On Fri, Sep 23, 2005 at 09:18:58AM +0200, Johan Hoffman wrote:

...

> 
> To have FFC work with the ODE solver is one thing. What I meant is to have
> FFC automatically discretize a PDE in space-time, that is we do not write
> out the discretization of the derivatives in time for example ((u-u0)/k)
> but instead we write u.dt().
> 
> The heat equation would then be something like:
> 
> a = v.dx(i)*u*dx(i)*dx*dt
> f = v*f*dx*dt

I think a nice solution for this would simply to write all PDEs in the form:

dot(u) = f(u, t)

(which is what Anders is talking about in his dissertation)

The heat equation:

dot(u) - laplace(u) = g(t)

would be:

integral(dot(u)*v) = integral(grad(u)*grad(v) + g(t)*v)

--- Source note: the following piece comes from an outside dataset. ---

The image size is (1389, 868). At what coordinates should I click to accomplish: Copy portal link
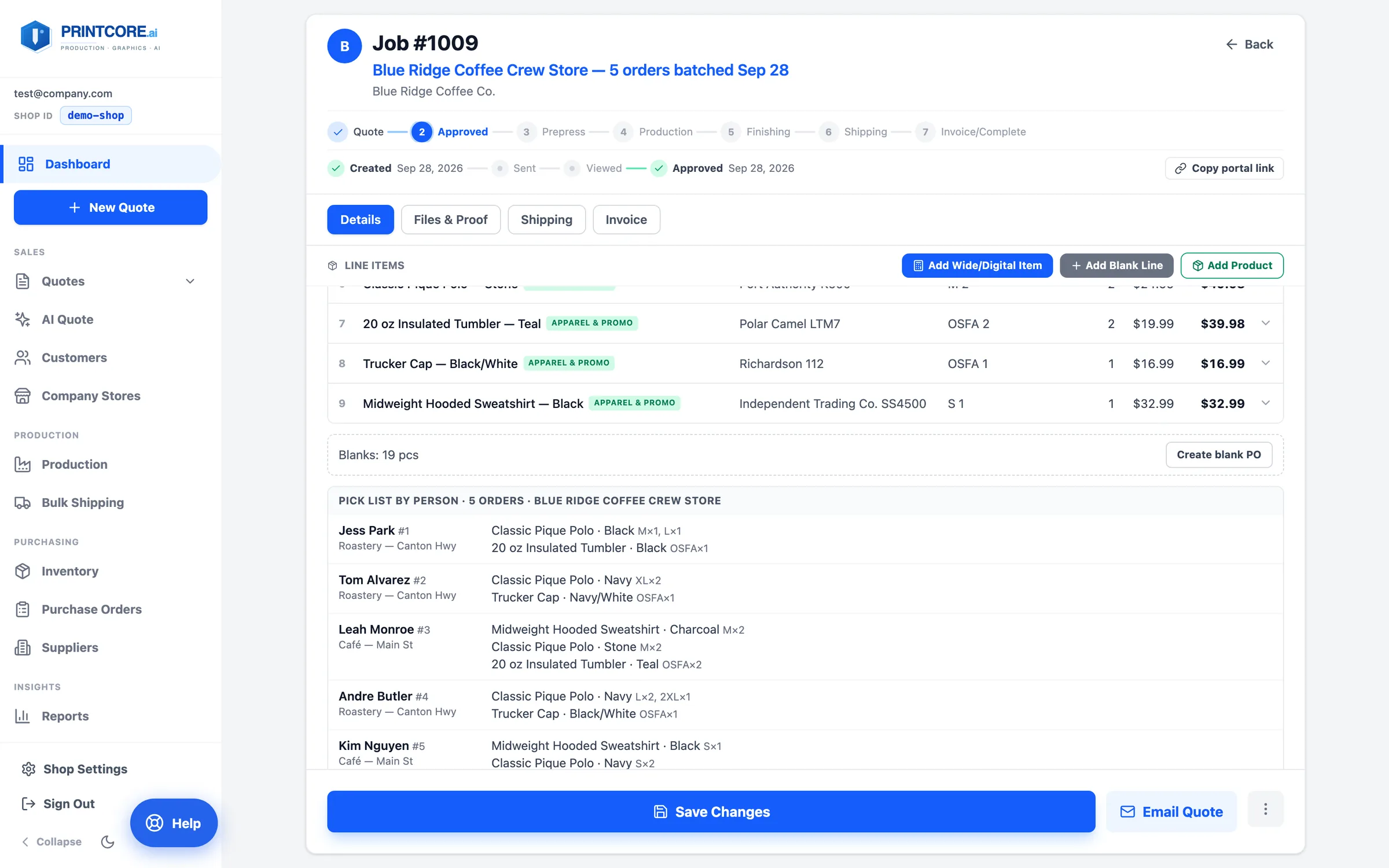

then we would need something to handle the mass matrix integral(u*v)
on the left hand side. An initial version could perhaps simply do
lumping.

This would mean that the space discretization is handled by f() and
the time discretization by the ODE solver which is fed the dot(u) =
f(u, t) problem. I suppose there would need to be an extra interface
between the discretizations for mesh refinement, but hopefully it
won't be too complicated. Any comments on this from someone who has
done mesh refinement for time-dependent problems?

For non-linear problems, f(u, t) needs to be recomputed anyway. And
computing the action f(u, t) is cheaper than to first compute the
matrix, then compute the matrix-vector product.

For linear problems, an optimization could be made by pre-computing
the Jacobian df/du. The standard right hand side of a PDE could be
computed by f(0, t). Perhaps f(u, t) could be split up into two
different parts, one dependent on u and one not, to simplify this type
of optimization. The overhead of this approach compared to explicitly
assembling the matrix and vector part should be very small (just a
small startup cost).

For time-independent problems, we have dot(u) = 0. So the ODE solver
could have a special case for that, and simply solve 0 = f(u, 0).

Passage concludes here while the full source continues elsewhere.